## Directions for this task
The first line of the entries below, the line containing "Given: Click the Checks clipboard icon", and every line between them should be repeated exactly, and nothing else.
--- Input records Enclosed Below ---
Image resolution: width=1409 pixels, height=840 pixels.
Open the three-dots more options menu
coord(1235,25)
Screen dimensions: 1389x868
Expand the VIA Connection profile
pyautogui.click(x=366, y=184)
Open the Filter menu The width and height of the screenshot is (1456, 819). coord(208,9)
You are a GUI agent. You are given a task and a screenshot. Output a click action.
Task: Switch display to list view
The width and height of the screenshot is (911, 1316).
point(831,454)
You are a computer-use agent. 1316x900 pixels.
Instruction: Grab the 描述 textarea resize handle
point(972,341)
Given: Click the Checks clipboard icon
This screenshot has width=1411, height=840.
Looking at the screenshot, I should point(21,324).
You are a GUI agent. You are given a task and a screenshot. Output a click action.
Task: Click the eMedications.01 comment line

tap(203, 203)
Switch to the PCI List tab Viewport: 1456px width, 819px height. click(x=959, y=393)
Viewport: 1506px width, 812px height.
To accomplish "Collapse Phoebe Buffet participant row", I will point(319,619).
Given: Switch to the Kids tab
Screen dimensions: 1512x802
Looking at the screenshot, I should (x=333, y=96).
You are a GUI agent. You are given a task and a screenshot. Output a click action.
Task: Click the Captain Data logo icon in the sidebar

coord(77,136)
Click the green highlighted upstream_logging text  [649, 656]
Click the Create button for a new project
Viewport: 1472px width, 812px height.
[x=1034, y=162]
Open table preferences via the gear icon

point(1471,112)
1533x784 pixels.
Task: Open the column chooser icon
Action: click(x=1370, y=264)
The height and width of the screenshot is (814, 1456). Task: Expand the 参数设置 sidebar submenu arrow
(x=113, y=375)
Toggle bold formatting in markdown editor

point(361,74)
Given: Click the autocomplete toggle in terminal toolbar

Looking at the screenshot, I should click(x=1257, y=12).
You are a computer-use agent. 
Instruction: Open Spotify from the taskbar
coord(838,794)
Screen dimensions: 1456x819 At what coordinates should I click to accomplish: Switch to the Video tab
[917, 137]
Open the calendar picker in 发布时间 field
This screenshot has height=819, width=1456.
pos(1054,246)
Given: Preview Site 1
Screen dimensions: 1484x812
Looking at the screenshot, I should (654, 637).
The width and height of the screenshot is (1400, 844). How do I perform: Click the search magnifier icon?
--- End of Enclosed Input records ---
## Response below
Image resolution: width=1409 pixels, height=840 pixels.
Open the three-dots more options menu
coord(1235,25)
Screen dimensions: 1389x868
Expand the VIA Connection profile
pyautogui.click(x=366, y=184)
Open the Filter menu The width and height of the screenshot is (1456, 819). coord(208,9)
You are a GUI agent. You are given a task and a screenshot. Output a click action.
Task: Switch display to list view
The width and height of the screenshot is (911, 1316).
point(831,454)
You are a computer-use agent. 1316x900 pixels.
Instruction: Grab the 描述 textarea resize handle
point(972,341)
Given: Click the Checks clipboard icon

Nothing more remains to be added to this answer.